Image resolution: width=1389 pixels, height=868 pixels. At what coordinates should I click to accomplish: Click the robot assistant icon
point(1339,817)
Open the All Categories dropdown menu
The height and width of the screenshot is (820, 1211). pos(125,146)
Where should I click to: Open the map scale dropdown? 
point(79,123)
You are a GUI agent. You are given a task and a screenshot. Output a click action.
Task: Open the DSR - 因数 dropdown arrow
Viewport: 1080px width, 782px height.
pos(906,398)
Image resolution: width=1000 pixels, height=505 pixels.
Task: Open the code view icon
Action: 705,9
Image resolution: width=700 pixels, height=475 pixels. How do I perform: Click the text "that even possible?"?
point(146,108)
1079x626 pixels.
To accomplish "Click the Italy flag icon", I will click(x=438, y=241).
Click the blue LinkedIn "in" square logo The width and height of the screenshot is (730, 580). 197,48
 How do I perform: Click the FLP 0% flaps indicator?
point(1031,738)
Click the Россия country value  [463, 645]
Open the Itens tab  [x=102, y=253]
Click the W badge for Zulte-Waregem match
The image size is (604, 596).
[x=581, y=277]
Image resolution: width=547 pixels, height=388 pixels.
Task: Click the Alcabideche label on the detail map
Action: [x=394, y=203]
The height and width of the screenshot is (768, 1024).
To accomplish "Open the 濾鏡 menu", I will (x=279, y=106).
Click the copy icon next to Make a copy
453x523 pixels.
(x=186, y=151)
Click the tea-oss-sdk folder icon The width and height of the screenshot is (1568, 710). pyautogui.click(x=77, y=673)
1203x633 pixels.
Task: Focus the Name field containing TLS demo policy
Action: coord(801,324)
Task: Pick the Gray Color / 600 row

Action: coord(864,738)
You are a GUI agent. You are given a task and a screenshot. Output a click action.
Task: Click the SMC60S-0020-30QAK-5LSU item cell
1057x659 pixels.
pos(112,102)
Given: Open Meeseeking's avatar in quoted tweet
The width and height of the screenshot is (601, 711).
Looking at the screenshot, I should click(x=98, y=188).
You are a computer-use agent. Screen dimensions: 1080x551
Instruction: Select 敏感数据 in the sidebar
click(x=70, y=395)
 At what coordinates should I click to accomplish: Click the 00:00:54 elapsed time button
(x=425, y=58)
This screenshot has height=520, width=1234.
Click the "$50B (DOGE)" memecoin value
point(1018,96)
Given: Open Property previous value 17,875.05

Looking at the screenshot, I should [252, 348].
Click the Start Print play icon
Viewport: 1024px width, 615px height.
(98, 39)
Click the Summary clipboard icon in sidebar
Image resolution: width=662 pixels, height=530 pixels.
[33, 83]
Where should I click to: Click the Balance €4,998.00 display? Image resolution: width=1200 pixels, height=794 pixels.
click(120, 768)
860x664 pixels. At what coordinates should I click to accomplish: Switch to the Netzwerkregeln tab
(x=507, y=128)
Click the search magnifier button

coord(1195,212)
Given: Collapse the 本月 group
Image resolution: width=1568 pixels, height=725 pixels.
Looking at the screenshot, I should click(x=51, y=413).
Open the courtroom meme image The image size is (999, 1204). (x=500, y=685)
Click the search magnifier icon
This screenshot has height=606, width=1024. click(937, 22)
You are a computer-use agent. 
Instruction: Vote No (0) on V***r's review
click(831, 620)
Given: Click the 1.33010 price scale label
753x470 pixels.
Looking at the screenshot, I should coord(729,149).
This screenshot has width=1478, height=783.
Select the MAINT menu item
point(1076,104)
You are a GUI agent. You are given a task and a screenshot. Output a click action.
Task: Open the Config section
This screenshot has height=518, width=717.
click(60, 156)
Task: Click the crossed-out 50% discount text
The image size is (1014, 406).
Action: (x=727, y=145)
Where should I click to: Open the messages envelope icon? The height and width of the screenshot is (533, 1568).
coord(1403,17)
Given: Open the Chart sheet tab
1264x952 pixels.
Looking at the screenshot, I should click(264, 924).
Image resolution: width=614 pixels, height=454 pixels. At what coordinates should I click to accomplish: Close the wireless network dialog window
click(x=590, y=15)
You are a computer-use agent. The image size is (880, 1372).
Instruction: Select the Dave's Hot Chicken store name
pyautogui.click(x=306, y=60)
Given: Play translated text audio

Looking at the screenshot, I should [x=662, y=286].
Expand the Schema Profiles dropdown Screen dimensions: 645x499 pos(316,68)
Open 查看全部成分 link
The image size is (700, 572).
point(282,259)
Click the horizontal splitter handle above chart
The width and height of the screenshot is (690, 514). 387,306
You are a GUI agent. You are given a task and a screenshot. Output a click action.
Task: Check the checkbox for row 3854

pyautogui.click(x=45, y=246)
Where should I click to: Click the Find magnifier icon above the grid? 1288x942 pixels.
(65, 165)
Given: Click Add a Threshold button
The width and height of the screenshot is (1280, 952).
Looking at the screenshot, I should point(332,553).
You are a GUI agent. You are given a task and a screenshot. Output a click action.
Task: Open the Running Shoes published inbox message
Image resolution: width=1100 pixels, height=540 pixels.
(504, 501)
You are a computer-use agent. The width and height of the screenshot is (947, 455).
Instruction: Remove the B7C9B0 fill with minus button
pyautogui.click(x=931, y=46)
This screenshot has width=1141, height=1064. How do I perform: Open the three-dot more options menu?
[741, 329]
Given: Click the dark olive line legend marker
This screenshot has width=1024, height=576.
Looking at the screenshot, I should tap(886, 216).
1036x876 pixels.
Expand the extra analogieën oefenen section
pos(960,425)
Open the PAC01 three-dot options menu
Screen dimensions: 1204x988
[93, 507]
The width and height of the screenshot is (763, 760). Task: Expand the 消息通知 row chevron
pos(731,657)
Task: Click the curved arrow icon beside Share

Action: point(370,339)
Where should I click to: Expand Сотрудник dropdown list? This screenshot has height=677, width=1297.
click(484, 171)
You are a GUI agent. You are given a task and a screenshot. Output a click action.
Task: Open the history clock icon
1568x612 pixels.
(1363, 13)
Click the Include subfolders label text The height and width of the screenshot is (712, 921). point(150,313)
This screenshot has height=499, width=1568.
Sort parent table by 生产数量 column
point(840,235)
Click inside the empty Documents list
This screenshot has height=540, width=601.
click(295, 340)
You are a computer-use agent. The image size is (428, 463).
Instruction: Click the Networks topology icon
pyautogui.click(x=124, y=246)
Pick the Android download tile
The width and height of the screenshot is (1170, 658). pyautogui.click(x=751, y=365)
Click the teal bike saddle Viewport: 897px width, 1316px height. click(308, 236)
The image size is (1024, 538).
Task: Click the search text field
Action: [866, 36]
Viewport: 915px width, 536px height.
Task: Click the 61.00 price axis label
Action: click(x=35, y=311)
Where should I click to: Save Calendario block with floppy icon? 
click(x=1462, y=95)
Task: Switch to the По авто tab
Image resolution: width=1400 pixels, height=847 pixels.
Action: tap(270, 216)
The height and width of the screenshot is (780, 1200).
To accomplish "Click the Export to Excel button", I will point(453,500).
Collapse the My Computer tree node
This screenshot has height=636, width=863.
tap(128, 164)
▬▬▬
• [TASK GOAL]: Output the whole listing exactly as given.

• [REPLY]:
Image resolution: width=1389 pixels, height=868 pixels. At what coordinates should I click to accomplish: Click the robot assistant icon
point(1339,817)
Open the All Categories dropdown menu
The height and width of the screenshot is (820, 1211). pos(125,146)
Where should I click to: Open the map scale dropdown? 
point(79,123)
You are a GUI agent. You are given a task and a screenshot. Output a click action.
Task: Open the DSR - 因数 dropdown arrow
Viewport: 1080px width, 782px height.
pos(906,398)
Image resolution: width=1000 pixels, height=505 pixels.
Task: Open the code view icon
Action: 705,9
Image resolution: width=700 pixels, height=475 pixels. How do I perform: Click the text "that even possible?"?
point(146,108)
1079x626 pixels.
To accomplish "Click the Italy flag icon", I will click(x=438, y=241).
Click the blue LinkedIn "in" square logo The width and height of the screenshot is (730, 580). 197,48
 How do I perform: Click the FLP 0% flaps indicator?
point(1031,738)
Click the Россия country value  [463, 645]
Open the Itens tab  [x=102, y=253]
Click the W badge for Zulte-Waregem match
The image size is (604, 596).
[x=581, y=277]
Image resolution: width=547 pixels, height=388 pixels.
Task: Click the Alcabideche label on the detail map
Action: [x=394, y=203]
The height and width of the screenshot is (768, 1024).
To accomplish "Open the 濾鏡 menu", I will (x=279, y=106).
Click the copy icon next to Make a copy
453x523 pixels.
(x=186, y=151)
Click the tea-oss-sdk folder icon The width and height of the screenshot is (1568, 710). pyautogui.click(x=77, y=673)
1203x633 pixels.
Task: Focus the Name field containing TLS demo policy
Action: coord(801,324)
Task: Pick the Gray Color / 600 row

Action: coord(864,738)
You are a GUI agent. You are given a task and a screenshot. Output a click action.
Task: Click the SMC60S-0020-30QAK-5LSU item cell
1057x659 pixels.
pos(112,102)
Given: Open Meeseeking's avatar in quoted tweet
The width and height of the screenshot is (601, 711).
Looking at the screenshot, I should click(x=98, y=188).
You are a computer-use agent. Screen dimensions: 1080x551
Instruction: Select 敏感数据 in the sidebar
click(x=70, y=395)
 At what coordinates should I click to accomplish: Click the 00:00:54 elapsed time button
(x=425, y=58)
This screenshot has height=520, width=1234.
Click the "$50B (DOGE)" memecoin value
point(1018,96)
Given: Open Property previous value 17,875.05

Looking at the screenshot, I should [252, 348].
Click the Start Print play icon
Viewport: 1024px width, 615px height.
(98, 39)
Click the Summary clipboard icon in sidebar
Image resolution: width=662 pixels, height=530 pixels.
[33, 83]
Where should I click to: Click the Balance €4,998.00 display? Image resolution: width=1200 pixels, height=794 pixels.
click(120, 768)
860x664 pixels. At what coordinates should I click to accomplish: Switch to the Netzwerkregeln tab
(x=507, y=128)
Click the search magnifier button

coord(1195,212)
Given: Collapse the 本月 group
Image resolution: width=1568 pixels, height=725 pixels.
Looking at the screenshot, I should click(x=51, y=413).
Open the courtroom meme image The image size is (999, 1204). (x=500, y=685)
Click the search magnifier icon
This screenshot has height=606, width=1024. click(937, 22)
You are a computer-use agent. 
Instruction: Vote No (0) on V***r's review
click(831, 620)
Given: Click the 1.33010 price scale label
753x470 pixels.
Looking at the screenshot, I should coord(729,149).
This screenshot has width=1478, height=783.
Select the MAINT menu item
point(1076,104)
You are a GUI agent. You are given a task and a screenshot. Output a click action.
Task: Open the Config section
This screenshot has height=518, width=717.
click(60, 156)
Task: Click the crossed-out 50% discount text
The image size is (1014, 406).
Action: (x=727, y=145)
Where should I click to: Open the messages envelope icon? The height and width of the screenshot is (533, 1568).
coord(1403,17)
Given: Open the Chart sheet tab
1264x952 pixels.
Looking at the screenshot, I should click(264, 924).
Image resolution: width=614 pixels, height=454 pixels. At what coordinates should I click to accomplish: Close the wireless network dialog window
click(x=590, y=15)
You are a computer-use agent. The image size is (880, 1372).
Instruction: Select the Dave's Hot Chicken store name
pyautogui.click(x=306, y=60)
Given: Play translated text audio

Looking at the screenshot, I should [x=662, y=286].
Expand the Schema Profiles dropdown Screen dimensions: 645x499 pos(316,68)
Open 查看全部成分 link
The image size is (700, 572).
point(282,259)
Click the horizontal splitter handle above chart
The width and height of the screenshot is (690, 514). 387,306
You are a GUI agent. You are given a task and a screenshot. Output a click action.
Task: Check the checkbox for row 3854

pyautogui.click(x=45, y=246)
Where should I click to: Click the Find magnifier icon above the grid? 1288x942 pixels.
(65, 165)
Given: Click Add a Threshold button
The width and height of the screenshot is (1280, 952).
Looking at the screenshot, I should point(332,553).
You are a GUI agent. You are given a task and a screenshot. Output a click action.
Task: Open the Running Shoes published inbox message
Image resolution: width=1100 pixels, height=540 pixels.
(504, 501)
You are a computer-use agent. The width and height of the screenshot is (947, 455).
Instruction: Remove the B7C9B0 fill with minus button
pyautogui.click(x=931, y=46)
This screenshot has width=1141, height=1064. How do I perform: Open the three-dot more options menu?
[741, 329]
Given: Click the dark olive line legend marker
This screenshot has width=1024, height=576.
Looking at the screenshot, I should tap(886, 216).
1036x876 pixels.
Expand the extra analogieën oefenen section
pos(960,425)
Open the PAC01 three-dot options menu
Screen dimensions: 1204x988
[93, 507]
The width and height of the screenshot is (763, 760). Task: Expand the 消息通知 row chevron
pos(731,657)
Task: Click the curved arrow icon beside Share

Action: point(370,339)
Where should I click to: Expand Сотрудник dropdown list? This screenshot has height=677, width=1297.
click(484, 171)
You are a GUI agent. You are given a task and a screenshot. Output a click action.
Task: Open the history clock icon
1568x612 pixels.
(1363, 13)
Click the Include subfolders label text The height and width of the screenshot is (712, 921). point(150,313)
This screenshot has height=499, width=1568.
Sort parent table by 生产数量 column
point(840,235)
Click inside the empty Documents list
This screenshot has height=540, width=601.
click(295, 340)
You are a computer-use agent. The image size is (428, 463).
Instruction: Click the Networks topology icon
pyautogui.click(x=124, y=246)
Pick the Android download tile
The width and height of the screenshot is (1170, 658). pyautogui.click(x=751, y=365)
Click the teal bike saddle Viewport: 897px width, 1316px height. click(308, 236)
The image size is (1024, 538).
Task: Click the search text field
Action: [866, 36]
Viewport: 915px width, 536px height.
Task: Click the 61.00 price axis label
Action: click(x=35, y=311)
Where should I click to: Save Calendario block with floppy icon? 
click(x=1462, y=95)
Task: Switch to the По авто tab
Image resolution: width=1400 pixels, height=847 pixels.
Action: tap(270, 216)
The height and width of the screenshot is (780, 1200).
To accomplish "Click the Export to Excel button", I will point(453,500).
Collapse the My Computer tree node
This screenshot has height=636, width=863.
tap(128, 164)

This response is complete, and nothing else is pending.